## OBJECTIVE
Extract every line from the items below that contains the word "Where".

## TASK INPUT

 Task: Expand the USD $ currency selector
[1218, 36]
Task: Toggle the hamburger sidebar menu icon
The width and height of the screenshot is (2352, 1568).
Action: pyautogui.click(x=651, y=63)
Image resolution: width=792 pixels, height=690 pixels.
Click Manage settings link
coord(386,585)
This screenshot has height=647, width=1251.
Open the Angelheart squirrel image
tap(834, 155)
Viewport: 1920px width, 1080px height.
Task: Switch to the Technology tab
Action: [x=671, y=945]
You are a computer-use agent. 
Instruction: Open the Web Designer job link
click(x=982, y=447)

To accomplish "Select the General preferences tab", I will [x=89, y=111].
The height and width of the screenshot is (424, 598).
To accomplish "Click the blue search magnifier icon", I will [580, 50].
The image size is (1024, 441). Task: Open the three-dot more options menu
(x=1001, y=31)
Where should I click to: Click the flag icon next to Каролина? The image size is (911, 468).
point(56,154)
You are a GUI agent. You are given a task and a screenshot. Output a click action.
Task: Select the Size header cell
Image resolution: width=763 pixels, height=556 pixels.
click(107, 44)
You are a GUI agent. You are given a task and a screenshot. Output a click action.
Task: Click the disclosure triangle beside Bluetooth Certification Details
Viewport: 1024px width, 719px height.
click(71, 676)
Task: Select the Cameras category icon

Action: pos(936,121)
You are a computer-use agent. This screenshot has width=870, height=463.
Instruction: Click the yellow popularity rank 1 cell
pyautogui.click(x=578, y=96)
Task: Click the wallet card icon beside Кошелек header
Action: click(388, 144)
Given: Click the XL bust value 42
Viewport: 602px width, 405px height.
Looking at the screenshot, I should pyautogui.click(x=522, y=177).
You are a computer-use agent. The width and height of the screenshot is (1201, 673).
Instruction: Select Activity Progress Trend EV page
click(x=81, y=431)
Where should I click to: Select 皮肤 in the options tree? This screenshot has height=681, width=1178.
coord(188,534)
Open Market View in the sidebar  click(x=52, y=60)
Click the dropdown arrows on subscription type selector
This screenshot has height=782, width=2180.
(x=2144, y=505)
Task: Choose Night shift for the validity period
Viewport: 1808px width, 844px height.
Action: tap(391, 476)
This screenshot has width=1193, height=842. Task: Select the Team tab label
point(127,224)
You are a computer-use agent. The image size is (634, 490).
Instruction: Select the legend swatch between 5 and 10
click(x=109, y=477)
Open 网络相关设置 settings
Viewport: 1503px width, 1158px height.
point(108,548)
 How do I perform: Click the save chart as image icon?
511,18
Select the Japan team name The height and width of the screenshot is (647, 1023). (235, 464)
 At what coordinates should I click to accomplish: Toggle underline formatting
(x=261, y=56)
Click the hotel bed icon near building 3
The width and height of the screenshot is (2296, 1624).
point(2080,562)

## THE SOLUTION
Where should I click to: Click the flag icon next to Каролина? The image size is (911, 468).
Where should I click to: Select 皮肤 in the options tree? This screenshot has height=681, width=1178.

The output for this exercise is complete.